Supplied entries:
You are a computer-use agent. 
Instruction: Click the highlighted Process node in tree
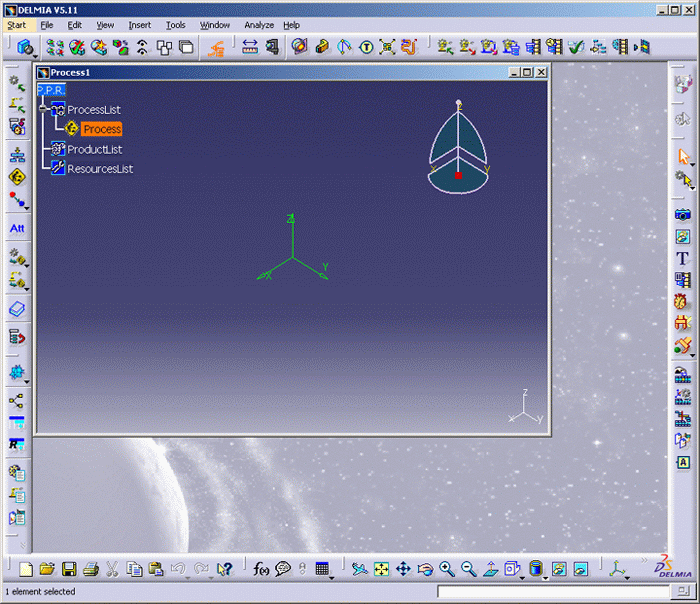pyautogui.click(x=101, y=129)

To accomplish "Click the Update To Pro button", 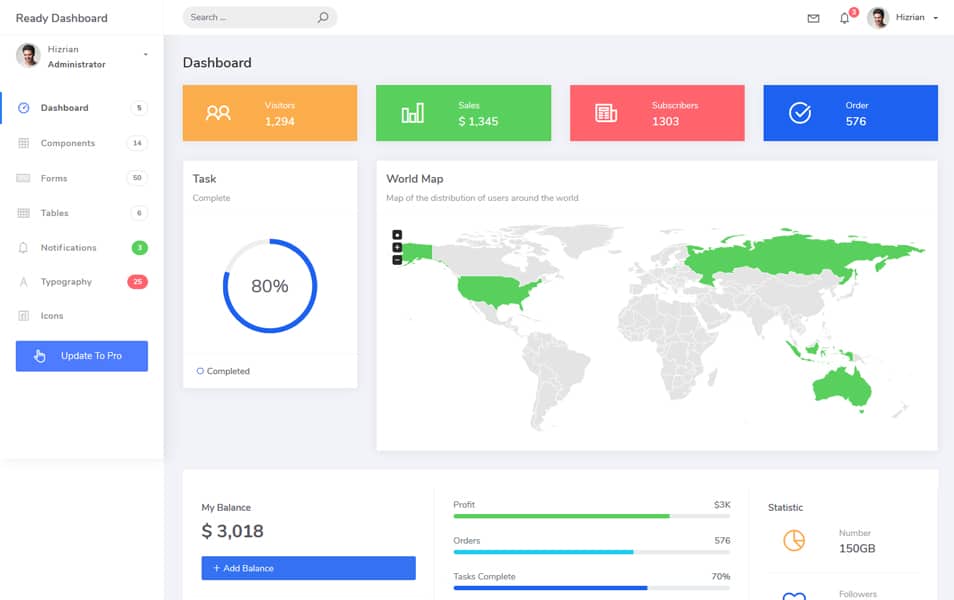I will click(81, 355).
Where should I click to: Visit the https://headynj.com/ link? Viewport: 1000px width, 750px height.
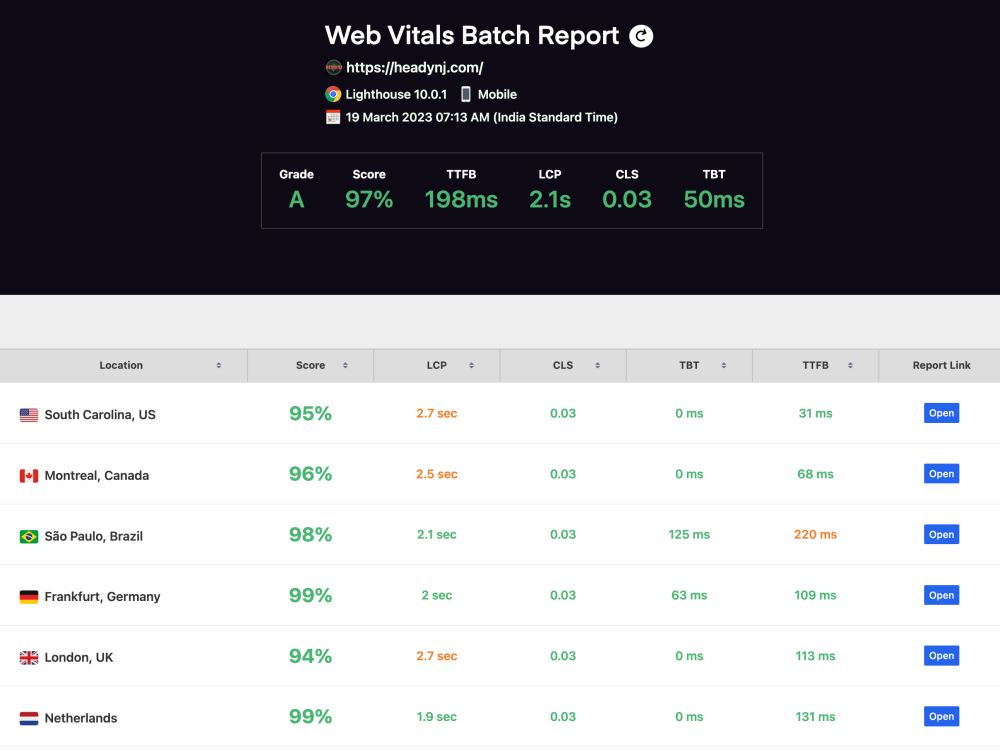(x=415, y=67)
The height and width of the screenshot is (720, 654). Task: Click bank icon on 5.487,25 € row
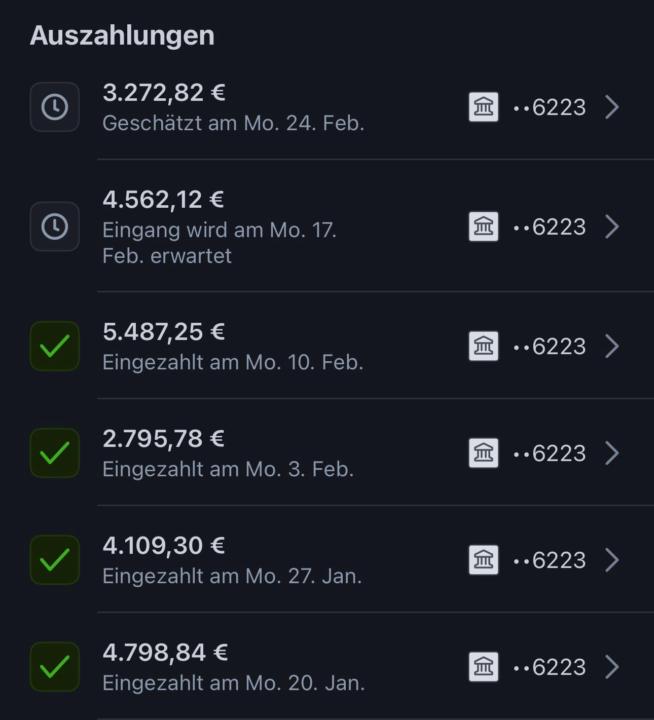click(x=484, y=346)
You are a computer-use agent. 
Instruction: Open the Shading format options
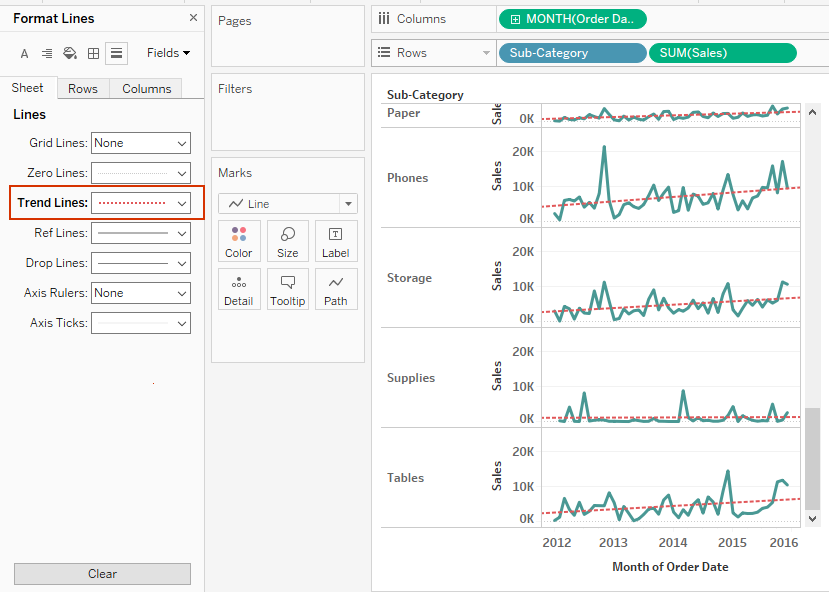click(x=69, y=52)
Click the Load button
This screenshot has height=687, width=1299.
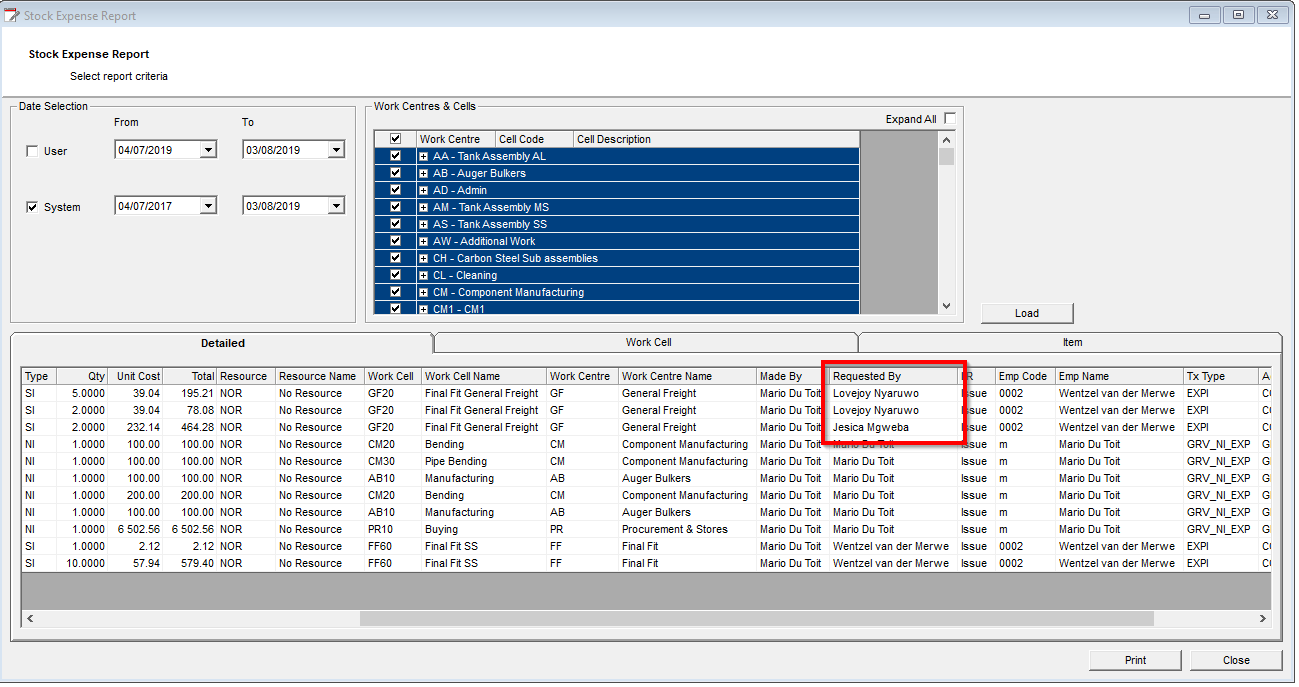point(1026,313)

Problem:
Take the line containing "Where should I" as the first line and the last line of the data above as the final one, and output exactly the lines between them, inclusive, with no pictures.

Output below:
Where should I click to: Visit the https://headynj.com/ link? Viewport: 1000px width, 750px height.
(x=415, y=67)
The height and width of the screenshot is (720, 654). Task: Click bank icon on 5.487,25 € row
click(x=484, y=346)
You are a computer-use agent. 
Instruction: Open the Shading format options
click(x=69, y=52)
Click the Load button
This screenshot has height=687, width=1299.
point(1026,313)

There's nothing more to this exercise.